* _What is expected_: For this exercise, please find the lines in the entries that include the word "legend" and copy them.

* _Input data_:

══════

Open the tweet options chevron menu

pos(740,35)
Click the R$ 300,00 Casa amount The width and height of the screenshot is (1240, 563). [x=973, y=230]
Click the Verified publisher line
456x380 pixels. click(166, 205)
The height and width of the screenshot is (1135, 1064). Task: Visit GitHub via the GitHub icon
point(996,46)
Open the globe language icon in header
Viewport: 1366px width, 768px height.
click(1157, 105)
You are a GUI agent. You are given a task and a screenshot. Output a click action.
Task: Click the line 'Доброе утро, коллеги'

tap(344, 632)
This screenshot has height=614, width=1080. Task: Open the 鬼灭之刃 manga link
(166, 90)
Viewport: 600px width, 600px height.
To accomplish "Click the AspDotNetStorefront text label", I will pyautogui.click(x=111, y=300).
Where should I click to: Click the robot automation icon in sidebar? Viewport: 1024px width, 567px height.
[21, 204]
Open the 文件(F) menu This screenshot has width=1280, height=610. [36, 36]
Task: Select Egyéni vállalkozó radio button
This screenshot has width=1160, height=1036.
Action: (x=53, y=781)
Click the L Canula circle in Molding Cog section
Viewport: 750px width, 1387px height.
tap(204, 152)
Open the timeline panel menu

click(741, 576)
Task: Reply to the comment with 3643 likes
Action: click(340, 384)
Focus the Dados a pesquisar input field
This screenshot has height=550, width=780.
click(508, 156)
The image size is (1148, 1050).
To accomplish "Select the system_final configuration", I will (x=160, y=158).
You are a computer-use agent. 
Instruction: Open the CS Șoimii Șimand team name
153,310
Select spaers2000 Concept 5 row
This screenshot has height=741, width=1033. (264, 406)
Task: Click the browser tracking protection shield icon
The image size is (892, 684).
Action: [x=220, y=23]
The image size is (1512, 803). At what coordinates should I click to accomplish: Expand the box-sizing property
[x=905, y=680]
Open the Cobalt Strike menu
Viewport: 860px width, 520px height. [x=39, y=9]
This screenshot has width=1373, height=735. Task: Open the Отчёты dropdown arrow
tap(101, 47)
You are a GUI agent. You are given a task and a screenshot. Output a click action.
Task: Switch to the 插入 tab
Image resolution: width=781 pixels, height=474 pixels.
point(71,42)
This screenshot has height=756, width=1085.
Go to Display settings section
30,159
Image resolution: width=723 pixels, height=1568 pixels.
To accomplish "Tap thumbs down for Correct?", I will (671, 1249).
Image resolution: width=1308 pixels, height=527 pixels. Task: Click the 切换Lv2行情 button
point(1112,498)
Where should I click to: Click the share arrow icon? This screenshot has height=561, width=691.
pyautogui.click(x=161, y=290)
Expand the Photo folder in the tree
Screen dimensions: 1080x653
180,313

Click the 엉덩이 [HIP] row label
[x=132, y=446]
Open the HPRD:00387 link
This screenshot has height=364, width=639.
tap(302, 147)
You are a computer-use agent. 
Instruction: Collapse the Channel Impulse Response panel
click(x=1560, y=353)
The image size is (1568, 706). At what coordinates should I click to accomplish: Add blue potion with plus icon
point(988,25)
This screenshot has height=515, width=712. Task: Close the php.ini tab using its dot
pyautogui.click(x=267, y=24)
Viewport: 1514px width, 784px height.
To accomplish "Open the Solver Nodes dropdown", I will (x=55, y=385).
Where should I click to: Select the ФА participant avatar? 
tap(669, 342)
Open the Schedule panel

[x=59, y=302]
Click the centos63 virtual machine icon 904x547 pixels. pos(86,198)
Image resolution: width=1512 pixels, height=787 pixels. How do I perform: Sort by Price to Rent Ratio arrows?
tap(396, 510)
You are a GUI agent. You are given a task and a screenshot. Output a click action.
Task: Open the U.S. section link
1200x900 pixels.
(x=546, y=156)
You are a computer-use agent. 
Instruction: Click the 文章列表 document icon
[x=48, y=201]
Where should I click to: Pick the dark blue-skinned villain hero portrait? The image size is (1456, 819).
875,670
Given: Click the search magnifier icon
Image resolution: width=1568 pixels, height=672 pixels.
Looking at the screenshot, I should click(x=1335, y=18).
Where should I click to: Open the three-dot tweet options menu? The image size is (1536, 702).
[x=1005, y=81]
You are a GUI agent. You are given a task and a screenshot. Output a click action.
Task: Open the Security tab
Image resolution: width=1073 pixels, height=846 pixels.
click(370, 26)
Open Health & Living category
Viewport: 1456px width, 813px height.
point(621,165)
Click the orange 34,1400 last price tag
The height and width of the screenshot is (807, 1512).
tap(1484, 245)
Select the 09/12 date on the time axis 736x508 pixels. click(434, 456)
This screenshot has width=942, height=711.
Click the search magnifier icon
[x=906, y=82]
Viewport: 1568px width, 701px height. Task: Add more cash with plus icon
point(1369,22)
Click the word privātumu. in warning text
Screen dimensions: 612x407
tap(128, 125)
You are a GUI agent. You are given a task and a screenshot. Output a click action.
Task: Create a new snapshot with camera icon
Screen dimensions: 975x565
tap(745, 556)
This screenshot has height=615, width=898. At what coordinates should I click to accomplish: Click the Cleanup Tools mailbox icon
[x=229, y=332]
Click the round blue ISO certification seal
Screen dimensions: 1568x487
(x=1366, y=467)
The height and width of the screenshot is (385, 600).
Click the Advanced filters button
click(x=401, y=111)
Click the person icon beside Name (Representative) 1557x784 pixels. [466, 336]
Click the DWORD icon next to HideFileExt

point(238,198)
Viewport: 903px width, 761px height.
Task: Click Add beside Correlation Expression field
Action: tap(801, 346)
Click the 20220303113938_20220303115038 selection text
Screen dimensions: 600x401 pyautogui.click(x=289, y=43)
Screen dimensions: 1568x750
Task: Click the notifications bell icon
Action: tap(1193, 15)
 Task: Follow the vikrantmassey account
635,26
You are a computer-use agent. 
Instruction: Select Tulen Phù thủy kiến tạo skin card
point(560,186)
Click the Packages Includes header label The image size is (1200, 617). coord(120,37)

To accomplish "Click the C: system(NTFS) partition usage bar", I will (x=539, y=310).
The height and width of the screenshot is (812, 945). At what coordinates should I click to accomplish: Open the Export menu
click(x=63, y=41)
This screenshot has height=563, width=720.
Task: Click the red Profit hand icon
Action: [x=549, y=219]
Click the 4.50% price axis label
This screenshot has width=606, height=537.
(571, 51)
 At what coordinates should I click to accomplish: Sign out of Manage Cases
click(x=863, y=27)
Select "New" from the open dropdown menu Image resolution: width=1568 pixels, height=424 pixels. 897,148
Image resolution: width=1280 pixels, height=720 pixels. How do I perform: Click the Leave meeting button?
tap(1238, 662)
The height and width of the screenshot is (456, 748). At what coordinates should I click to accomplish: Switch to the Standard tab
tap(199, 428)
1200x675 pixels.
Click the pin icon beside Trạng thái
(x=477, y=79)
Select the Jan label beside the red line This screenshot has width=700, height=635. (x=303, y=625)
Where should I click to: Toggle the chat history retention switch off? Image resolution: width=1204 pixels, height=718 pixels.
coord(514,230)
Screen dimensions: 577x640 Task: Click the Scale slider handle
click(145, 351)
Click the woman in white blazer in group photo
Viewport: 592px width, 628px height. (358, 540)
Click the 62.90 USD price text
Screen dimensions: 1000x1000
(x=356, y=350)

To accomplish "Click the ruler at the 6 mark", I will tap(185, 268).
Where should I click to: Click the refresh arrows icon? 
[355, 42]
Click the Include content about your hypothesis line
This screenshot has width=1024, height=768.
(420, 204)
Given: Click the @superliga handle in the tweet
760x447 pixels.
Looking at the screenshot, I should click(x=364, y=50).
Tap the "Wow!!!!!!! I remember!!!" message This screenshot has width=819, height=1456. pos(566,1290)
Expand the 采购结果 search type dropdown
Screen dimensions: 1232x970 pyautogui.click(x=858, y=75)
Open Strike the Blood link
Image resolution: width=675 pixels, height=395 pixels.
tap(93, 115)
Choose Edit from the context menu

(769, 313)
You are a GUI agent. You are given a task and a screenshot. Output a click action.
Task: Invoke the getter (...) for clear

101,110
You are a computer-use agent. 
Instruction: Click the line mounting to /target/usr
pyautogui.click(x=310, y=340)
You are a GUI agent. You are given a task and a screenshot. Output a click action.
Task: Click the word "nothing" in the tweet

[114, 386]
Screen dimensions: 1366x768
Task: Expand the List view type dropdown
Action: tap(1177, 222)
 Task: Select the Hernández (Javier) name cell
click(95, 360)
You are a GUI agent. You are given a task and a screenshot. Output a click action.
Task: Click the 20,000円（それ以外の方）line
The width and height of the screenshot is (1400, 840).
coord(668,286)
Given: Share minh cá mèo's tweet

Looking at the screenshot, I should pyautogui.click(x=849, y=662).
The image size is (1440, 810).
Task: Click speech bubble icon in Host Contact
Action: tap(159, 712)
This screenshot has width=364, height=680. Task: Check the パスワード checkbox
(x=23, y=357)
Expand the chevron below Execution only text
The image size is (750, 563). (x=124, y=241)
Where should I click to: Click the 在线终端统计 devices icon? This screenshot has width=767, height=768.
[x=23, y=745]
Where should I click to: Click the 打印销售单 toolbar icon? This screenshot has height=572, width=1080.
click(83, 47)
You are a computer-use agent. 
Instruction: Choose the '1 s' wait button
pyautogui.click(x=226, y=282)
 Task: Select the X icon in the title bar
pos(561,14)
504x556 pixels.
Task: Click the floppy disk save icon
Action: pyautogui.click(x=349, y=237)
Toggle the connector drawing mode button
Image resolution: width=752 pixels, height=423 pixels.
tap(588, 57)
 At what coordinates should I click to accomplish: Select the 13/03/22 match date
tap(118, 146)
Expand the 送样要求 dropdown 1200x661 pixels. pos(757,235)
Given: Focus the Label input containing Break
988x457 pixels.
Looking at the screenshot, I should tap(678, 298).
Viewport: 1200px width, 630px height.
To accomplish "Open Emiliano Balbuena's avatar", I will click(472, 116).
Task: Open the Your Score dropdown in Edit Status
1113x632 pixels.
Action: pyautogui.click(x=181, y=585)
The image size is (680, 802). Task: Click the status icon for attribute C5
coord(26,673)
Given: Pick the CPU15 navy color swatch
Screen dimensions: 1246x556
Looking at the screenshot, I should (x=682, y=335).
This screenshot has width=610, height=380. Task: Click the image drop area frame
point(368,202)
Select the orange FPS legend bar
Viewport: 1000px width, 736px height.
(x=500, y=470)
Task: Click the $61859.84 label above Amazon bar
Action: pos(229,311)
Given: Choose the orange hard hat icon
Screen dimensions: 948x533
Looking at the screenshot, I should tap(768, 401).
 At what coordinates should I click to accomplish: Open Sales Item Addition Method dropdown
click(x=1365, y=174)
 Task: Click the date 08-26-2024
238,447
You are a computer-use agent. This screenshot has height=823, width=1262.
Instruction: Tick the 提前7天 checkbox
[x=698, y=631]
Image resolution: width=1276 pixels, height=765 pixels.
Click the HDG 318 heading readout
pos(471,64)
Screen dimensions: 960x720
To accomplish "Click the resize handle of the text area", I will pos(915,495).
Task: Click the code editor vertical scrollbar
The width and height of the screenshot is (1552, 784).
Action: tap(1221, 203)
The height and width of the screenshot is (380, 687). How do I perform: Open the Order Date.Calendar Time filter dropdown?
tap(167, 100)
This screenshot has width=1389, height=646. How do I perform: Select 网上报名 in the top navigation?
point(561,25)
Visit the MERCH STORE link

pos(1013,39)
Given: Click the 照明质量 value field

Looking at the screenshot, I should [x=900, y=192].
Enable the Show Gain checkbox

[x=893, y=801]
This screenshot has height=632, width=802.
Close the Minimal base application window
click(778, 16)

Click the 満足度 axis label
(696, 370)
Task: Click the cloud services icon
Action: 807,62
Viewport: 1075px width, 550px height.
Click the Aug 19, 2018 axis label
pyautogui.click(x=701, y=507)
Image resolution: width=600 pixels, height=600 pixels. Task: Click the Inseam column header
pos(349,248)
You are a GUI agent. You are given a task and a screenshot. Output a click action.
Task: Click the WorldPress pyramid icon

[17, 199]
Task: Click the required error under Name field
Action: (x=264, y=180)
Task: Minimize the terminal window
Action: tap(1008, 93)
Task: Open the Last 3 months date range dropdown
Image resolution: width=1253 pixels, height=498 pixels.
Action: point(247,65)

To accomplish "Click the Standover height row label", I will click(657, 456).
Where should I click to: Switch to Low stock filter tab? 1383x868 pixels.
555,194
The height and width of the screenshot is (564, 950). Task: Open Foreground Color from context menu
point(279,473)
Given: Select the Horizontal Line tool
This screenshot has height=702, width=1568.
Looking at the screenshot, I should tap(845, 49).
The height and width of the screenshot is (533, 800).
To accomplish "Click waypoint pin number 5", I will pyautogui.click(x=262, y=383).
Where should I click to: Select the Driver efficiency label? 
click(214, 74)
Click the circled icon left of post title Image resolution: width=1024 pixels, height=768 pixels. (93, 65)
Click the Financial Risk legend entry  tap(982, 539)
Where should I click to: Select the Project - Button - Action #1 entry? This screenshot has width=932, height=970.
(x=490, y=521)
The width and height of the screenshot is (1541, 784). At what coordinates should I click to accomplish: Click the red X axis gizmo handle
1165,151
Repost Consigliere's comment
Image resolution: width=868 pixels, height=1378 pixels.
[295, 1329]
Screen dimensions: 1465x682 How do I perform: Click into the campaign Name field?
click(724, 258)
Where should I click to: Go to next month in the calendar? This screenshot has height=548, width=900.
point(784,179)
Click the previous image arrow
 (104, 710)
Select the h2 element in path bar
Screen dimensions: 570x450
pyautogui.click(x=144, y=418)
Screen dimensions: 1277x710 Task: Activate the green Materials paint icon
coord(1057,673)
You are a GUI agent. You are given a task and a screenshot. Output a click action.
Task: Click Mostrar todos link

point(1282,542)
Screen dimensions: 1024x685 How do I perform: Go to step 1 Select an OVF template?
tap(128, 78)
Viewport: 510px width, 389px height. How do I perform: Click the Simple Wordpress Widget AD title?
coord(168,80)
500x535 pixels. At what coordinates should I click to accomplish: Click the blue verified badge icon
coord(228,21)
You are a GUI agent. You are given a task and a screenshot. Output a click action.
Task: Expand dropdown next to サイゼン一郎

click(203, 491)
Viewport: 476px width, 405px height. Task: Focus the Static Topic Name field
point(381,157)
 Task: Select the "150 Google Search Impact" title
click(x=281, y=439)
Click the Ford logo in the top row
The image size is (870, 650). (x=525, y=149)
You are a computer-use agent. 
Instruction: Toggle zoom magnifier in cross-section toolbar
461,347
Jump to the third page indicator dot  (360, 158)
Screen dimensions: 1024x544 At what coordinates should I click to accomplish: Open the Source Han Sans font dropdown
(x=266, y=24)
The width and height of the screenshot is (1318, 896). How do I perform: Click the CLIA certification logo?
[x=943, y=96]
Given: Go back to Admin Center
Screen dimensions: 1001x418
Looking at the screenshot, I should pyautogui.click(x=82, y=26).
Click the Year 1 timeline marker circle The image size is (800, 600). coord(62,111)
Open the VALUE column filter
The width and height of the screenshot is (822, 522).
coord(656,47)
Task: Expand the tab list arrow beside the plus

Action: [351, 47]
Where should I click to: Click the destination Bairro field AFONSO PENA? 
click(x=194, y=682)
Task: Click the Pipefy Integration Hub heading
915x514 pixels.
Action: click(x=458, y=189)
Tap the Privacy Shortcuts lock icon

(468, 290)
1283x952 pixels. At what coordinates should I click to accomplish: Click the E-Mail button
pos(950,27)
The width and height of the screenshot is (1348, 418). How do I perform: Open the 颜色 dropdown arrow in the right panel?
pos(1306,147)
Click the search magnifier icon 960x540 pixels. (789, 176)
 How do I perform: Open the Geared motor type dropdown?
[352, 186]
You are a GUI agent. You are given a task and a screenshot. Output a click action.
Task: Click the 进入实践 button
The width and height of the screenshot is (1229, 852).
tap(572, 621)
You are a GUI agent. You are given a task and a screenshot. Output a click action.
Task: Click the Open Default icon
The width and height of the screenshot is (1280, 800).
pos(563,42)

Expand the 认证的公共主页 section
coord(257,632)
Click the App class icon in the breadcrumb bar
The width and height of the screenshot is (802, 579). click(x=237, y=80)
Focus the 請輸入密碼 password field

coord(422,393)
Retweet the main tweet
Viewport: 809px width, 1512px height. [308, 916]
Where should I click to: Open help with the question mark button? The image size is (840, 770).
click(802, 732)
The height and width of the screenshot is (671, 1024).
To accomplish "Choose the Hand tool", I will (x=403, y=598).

══════

* _Expected answer_:
Select the orange FPS legend bar
Click the Financial Risk legend entry  tap(982, 539)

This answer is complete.